Angkor Thom means ‘Great City’. The Bayon is the captivating 12th/13th century Khmer temple of the Mahayana Buddhist King Jayavarman VII.  It is adorned with stone pillars originally featuring 216 stone faces created to replicate King Jayavarman VII.

Sections of the facial rock sculptures have been altered and adjusted to reflect the face shapes and cultural representation of subsequent rulers.

After King Jayavarman VII died, several kings adapted and changed the faces in the Bayon temple. Under King Jayavarman VIII, Cambodia reverted to a Hindu country and the faces in the temple were altered. Later in the 14th and 15th centuries, Cambodia became a Theravada Buddhist country and the temple was altered once again.

There is much to observe and reflect upon while wandering through the various temples at the Angkor complex.

Late lunch was perfect timing as a tropical rain storm hit while we were under cover at a local rural marketplace. We observed shop proprietors rapidly and efficiently covering their wares with tarps and plastic sheets then plugging large holes in their roofs with temporary tarps or umbrellas. Although the children trying to sell us palm leaves to protect us from rain were adorable, we were told not to encourage them or give them money. Apparently if children beg or get successful getting money from tourists then they rarely attend school and have less chance of getting educated and improving their life choices.The laterite (red clay soil) shone with new purpose when the rains ceased and the sun exposed itself once again. The rain was refreshing and we were off to tour our third temple.
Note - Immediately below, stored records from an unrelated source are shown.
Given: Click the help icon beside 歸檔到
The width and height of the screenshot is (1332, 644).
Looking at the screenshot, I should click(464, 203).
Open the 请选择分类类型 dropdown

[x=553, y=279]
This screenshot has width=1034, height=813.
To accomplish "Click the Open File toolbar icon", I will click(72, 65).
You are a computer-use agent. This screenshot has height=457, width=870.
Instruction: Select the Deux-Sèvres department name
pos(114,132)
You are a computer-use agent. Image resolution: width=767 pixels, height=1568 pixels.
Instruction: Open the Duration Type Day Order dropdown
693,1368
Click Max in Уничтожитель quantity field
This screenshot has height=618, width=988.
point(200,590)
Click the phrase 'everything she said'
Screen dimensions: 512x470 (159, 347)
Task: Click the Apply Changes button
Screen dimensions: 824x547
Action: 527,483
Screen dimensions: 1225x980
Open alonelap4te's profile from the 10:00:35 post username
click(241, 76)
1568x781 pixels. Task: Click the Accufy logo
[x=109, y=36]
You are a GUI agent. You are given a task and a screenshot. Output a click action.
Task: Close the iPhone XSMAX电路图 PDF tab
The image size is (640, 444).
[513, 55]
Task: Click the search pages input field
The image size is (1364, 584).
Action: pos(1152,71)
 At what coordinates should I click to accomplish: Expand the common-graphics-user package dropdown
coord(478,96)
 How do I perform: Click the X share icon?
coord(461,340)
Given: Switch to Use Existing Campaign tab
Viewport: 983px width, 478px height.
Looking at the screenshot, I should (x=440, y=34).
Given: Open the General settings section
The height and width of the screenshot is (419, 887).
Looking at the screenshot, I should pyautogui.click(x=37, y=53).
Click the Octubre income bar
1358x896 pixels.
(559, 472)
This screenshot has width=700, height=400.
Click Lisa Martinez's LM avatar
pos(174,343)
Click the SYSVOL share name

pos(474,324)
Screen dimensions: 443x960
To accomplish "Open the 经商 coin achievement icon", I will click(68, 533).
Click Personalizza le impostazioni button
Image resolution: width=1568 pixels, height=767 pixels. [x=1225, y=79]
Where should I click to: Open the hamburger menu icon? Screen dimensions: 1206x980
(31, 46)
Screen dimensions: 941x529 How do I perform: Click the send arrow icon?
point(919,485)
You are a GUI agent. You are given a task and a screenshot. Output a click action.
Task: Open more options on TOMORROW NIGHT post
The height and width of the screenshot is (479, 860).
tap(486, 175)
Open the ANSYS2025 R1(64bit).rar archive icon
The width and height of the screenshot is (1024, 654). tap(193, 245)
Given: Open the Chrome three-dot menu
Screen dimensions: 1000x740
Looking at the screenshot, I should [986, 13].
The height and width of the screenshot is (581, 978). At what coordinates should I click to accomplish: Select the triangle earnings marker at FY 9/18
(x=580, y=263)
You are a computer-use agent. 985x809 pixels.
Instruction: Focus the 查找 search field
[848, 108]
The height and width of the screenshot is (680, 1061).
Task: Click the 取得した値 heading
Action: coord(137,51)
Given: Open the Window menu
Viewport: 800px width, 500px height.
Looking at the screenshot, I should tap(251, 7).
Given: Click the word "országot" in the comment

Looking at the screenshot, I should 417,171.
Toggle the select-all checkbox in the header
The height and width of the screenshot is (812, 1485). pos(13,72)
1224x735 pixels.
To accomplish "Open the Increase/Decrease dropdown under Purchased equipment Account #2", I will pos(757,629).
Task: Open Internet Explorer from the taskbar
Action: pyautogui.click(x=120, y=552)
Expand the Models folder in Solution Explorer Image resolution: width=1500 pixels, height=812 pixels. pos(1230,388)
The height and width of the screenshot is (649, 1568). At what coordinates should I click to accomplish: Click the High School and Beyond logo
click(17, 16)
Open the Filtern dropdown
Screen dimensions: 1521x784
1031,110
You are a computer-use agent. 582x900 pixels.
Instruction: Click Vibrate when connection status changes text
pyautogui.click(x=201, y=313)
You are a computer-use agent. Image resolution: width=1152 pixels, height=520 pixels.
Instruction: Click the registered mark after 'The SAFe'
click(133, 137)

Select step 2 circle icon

Banteay Srei, the Lady Temple, built from pink sandstone looked stunning after a fresh rainfall. This 10th Century Cambodian Temple was dedicated to the Hindu god Shiva. It is located near Phnom Dei 38 km from Siem Reap northeast of the main group of temples.

Banteay Srei was gorgeous! The colours and intricate carving made beautiful photo shoot opportunities. A French company has been working to stabilize the ruins and improve the condition of the artifacts. The guard monkeys and adornments of leaf motifs and female deities (devatas) on doorways and walls were spectacular.

But… our tour was not completed yet!

As we journeyed back towards Siem Reap, we encountered our 4th temple which was Prasat Pre Rup.  Pre Rup translated means “turn the body” and it’s believed that funerals took place here. Apparently, the bodies of the dead were rotated during the funeral. Some archaeologists believe that the large vat located at the base of the east stairway to the central area was used at cremations.

This architectural temple-mountain was built in the second half of the tenth century (961) by King Rajendraman II and dedicated to the Hindi god Siva.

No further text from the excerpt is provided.